By Leika Kihara
TOKYO (Reuters) - The Bank of Japan will consider at next week's rate review changing the composition of exchange-traded funds (ETF) it buys as part of is massive stimulus program, the Nikkei newspaper reported on Thursday.
The move will be part of an overhaul the central bank is planning to make to its ultra-loose monetary policy more sustainable, as inflation remains distant from its 2 percent target despite five years of heavy money printing.
Sources have told Reuters the BOJ, facing stubbornly low inflation, is in unusually active discussions before its rate review on July 30-31, with tweaks to its stock-buying techniques on the table.
The central bank currently buys 6 trillion yen ($54.08 billion) worth of ETFs per year, of which around 1.5 trillion yen is spent on ETFs linked to the Nikkei stock average and roughly 4 trillion yen on those linked to the Topix index.
While maintaining the total amount, the BOJ will change that composition and increase the amount of purchases for Topix-linked ETFs, and decrease buying of Nikkei-linked ETFs, the Nikkei reported without citing sources.
With Topix-linked ETFs, the BOJ can buy a wider range of stocks than for Nikkei-linked ETFs because the Topix index consists of more types of corporate shares.
Concerns have grown over the BOJ's ETF buying as it has reduced floating shares in the market and has put the bank on track to become a top shareholder of some big Japanese companies.

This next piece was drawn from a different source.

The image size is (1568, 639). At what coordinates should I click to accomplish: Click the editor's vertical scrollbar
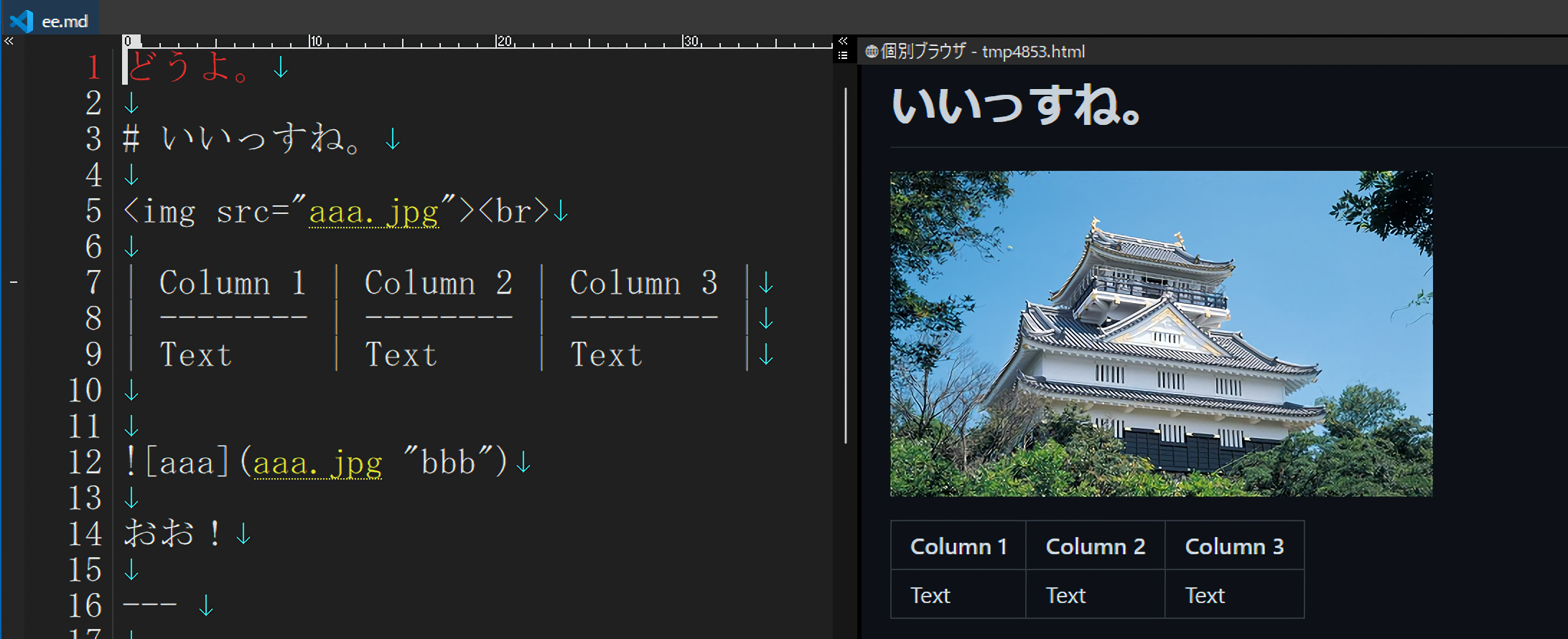click(846, 266)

Japan's core consumer prices rose 0.8 percent in June from a year earlier, staying distant from the BOJ's 2 percent target.
At next week's meeting, the BOJ will cut its price forecasts and may concede that inflation could fall short of its target for as long as three more years, sources say, in what would the strongest sign yet of acceptance that its goal cannot be reached quickly.